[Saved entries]
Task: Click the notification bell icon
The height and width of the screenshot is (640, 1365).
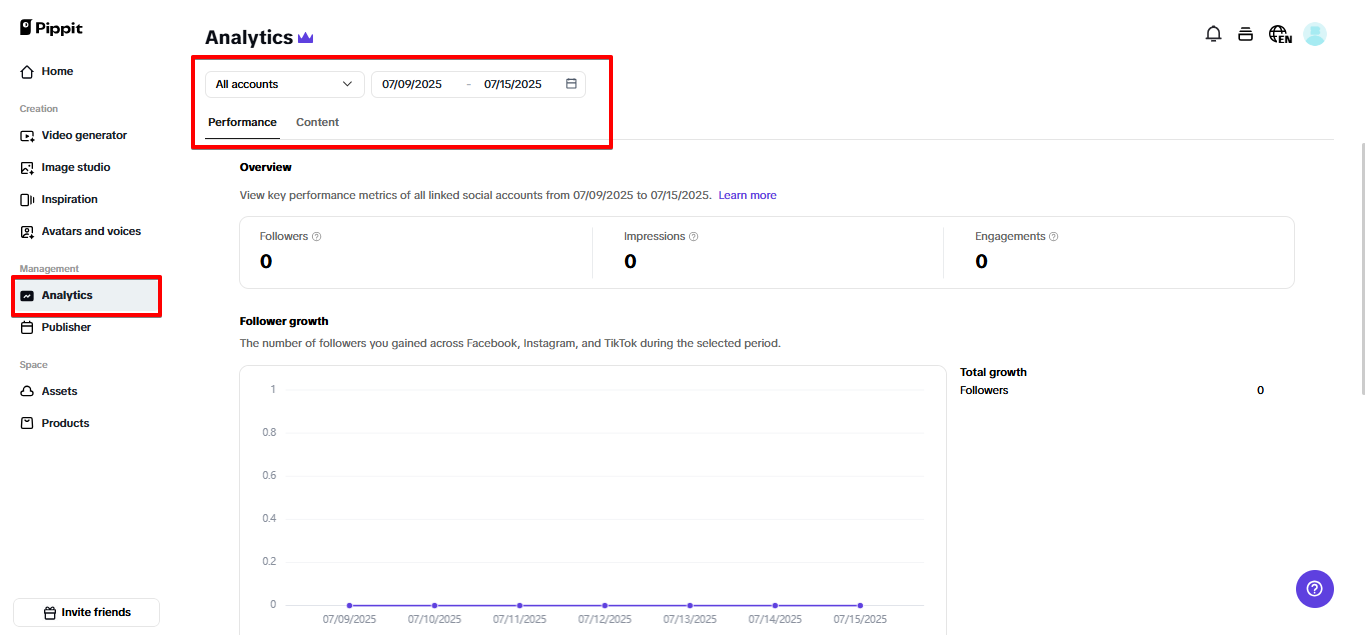Action: point(1213,34)
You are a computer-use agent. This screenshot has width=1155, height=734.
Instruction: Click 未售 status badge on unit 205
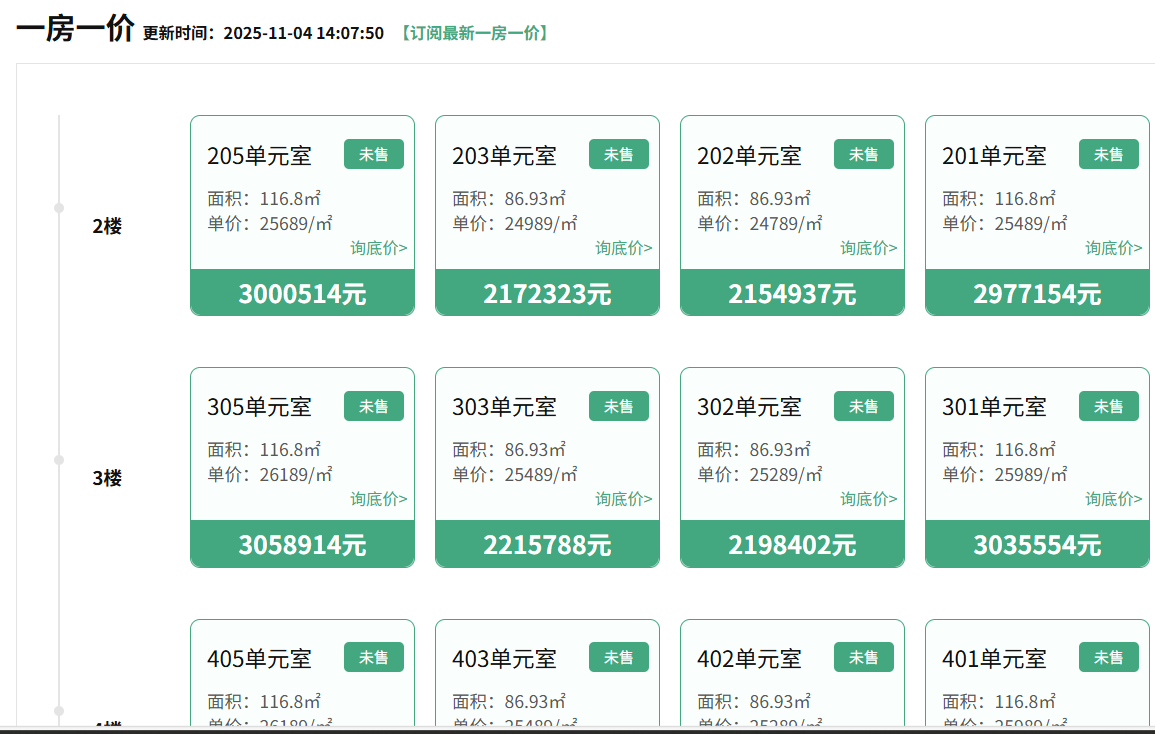pos(374,154)
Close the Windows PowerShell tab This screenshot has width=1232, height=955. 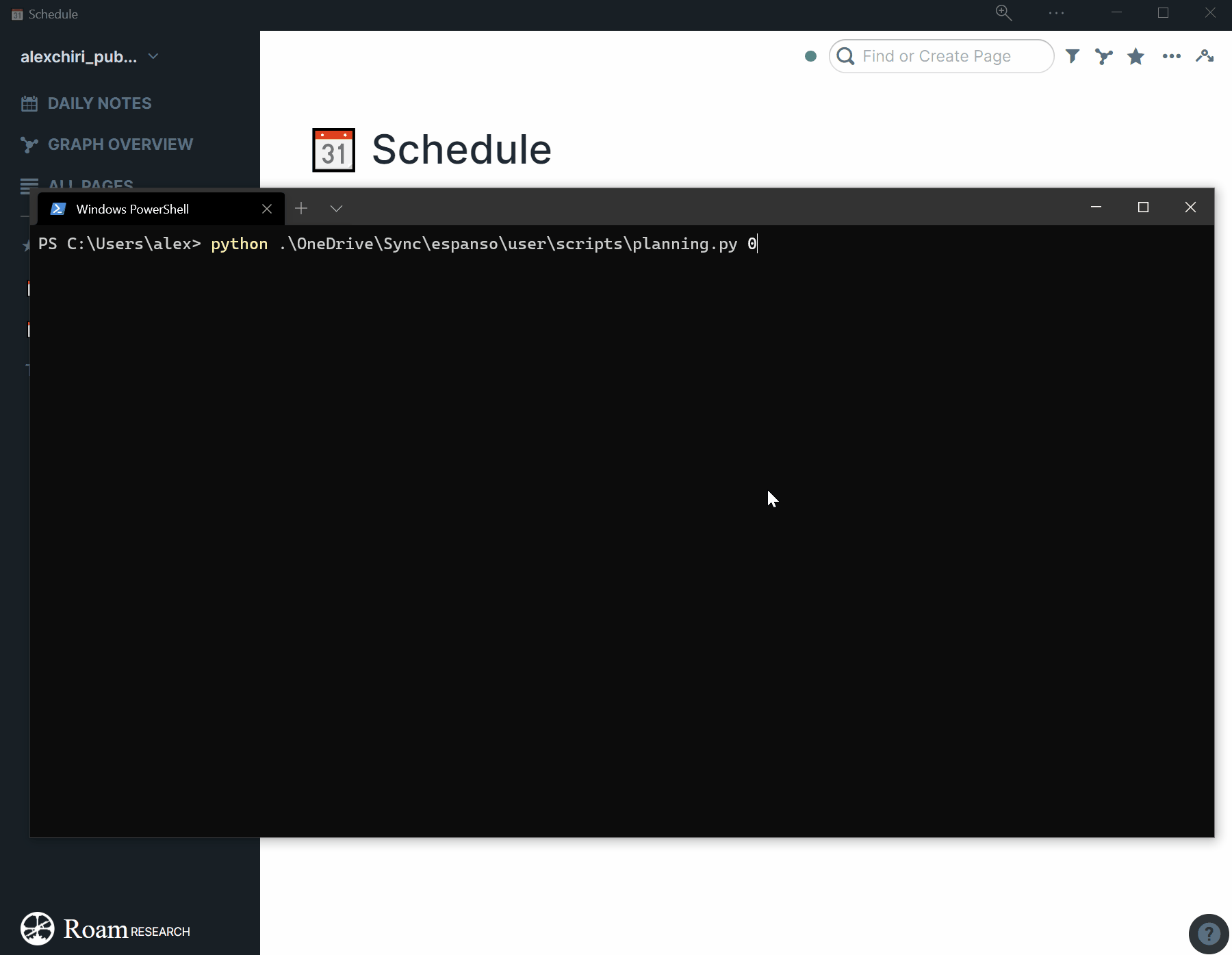pyautogui.click(x=267, y=209)
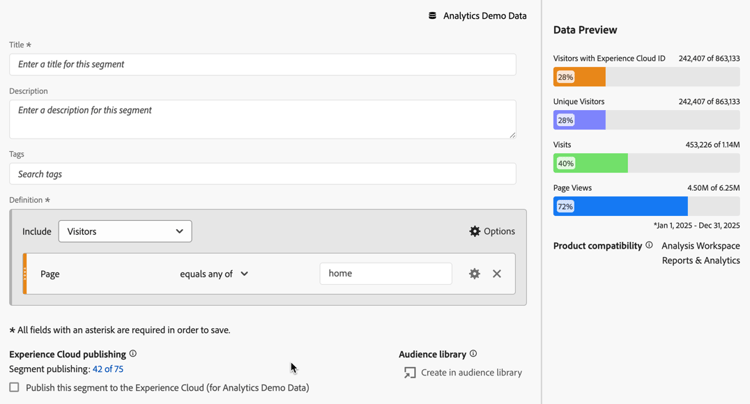The image size is (750, 404).
Task: Click the Create in audience library label
Action: pyautogui.click(x=471, y=373)
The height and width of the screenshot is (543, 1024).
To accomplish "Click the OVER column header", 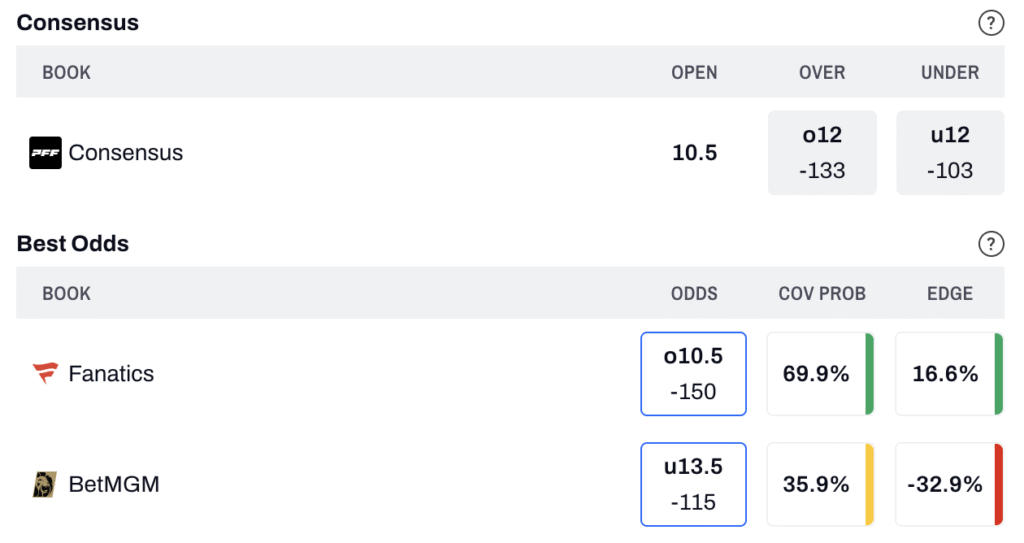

◆ **Directions**
Give again, word for word, each line from the one holding "The height and width of the screenshot is (543, 1024)." through the end of the entries, and leave out any picture.

◆ **Answer to the problem**
The height and width of the screenshot is (543, 1024).
To accomplish "Click the OVER column header", 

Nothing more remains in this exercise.